▶ **Raw data**
··········

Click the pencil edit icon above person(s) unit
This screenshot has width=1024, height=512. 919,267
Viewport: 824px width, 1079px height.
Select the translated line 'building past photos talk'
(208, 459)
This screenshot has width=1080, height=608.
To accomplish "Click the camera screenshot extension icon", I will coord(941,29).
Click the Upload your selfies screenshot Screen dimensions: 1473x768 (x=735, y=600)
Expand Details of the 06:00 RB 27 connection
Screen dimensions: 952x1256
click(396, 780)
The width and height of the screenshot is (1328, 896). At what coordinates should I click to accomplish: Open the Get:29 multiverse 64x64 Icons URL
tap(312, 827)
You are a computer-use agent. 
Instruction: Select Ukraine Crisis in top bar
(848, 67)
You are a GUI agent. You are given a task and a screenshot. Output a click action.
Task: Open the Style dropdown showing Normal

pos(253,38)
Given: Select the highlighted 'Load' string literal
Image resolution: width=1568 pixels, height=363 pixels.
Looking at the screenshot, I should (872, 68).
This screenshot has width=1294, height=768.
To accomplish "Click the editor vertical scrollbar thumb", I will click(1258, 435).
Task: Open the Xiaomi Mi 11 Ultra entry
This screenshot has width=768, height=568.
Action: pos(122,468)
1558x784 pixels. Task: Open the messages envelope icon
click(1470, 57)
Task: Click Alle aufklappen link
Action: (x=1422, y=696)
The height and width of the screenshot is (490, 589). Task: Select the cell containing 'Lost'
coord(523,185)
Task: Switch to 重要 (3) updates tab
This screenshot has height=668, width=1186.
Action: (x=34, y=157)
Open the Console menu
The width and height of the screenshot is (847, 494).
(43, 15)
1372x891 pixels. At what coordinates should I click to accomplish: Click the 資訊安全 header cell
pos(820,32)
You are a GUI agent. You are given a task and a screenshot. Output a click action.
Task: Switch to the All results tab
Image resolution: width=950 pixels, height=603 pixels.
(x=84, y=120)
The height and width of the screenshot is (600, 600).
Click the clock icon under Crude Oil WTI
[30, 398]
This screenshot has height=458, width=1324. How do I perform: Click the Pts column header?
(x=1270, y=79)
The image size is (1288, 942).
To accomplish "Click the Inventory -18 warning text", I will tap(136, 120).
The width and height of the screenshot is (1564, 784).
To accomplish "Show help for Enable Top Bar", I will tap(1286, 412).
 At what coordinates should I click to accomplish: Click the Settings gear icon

··········

▶ **Task objective**
Select every line of the records holding the string "will".

▶ **Task answer**
To accomplish "Click the camera screenshot extension icon", I will coord(941,29).
To accomplish "Click the editor vertical scrollbar thumb", I will click(1258, 435).
To accomplish "Click the Inventory -18 warning text", I will tap(136, 120).
To accomplish "Show help for Enable Top Bar", I will tap(1286, 412).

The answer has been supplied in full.